Did I just capture lightning in a bottle? Was it all just a fluke? Or was I really that good all along and nobody was decent enough to actually tell me? I choreographed, learned, and performed this piece in literally two days. This was before I learned an entire staging of Oklahoma! and the second acts of Jesus Christ Superstar and Chicago in essentially a week (side note, do all theatre companies literally spend five months on Act I and then stage/choreograph ALL of Act II in one three-hour rehearsal or is this just the companies I end up working with?).
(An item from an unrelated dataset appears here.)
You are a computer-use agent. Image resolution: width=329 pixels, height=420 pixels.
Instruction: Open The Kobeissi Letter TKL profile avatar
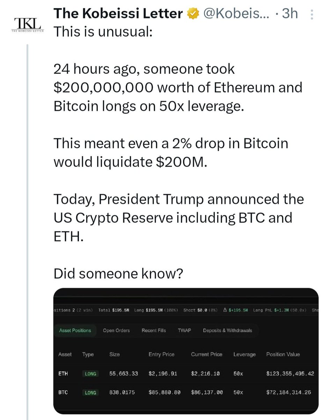tap(27, 24)
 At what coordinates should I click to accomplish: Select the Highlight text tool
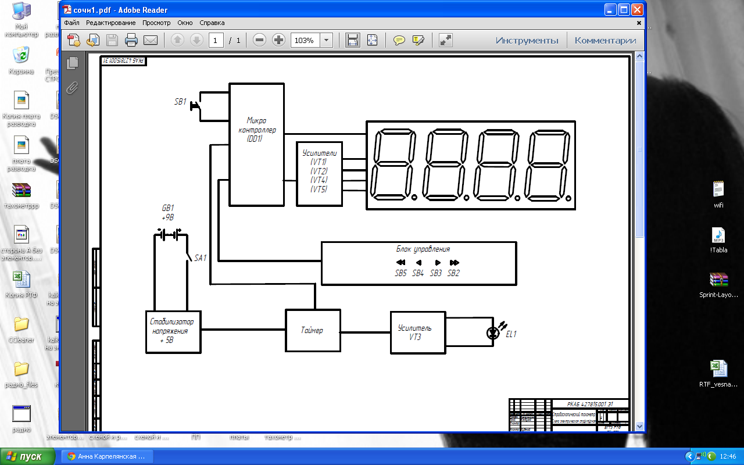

I'm still deciding what to do with this footage. It is incredible -- to my eyes, anyway. But it's also rehearsal footage, and I don't like posting full rehearsals of pieces I do want to make into an official video someday -- spoilers, you know. I would love to film this properly, but I don't have access to any studio or even a space large enough to do it. So do I just sit on this footage and wait, possibly several more years, before I can properly film it? Then comes the question 'what if it's not as good?' I'm not getting any younger (or more flexible)...

Either way, it encouraged me so much. At least I can watch and enjoy this video. It touched my heart, it truly did. If I do decide to post it somewhere, I'll link it here.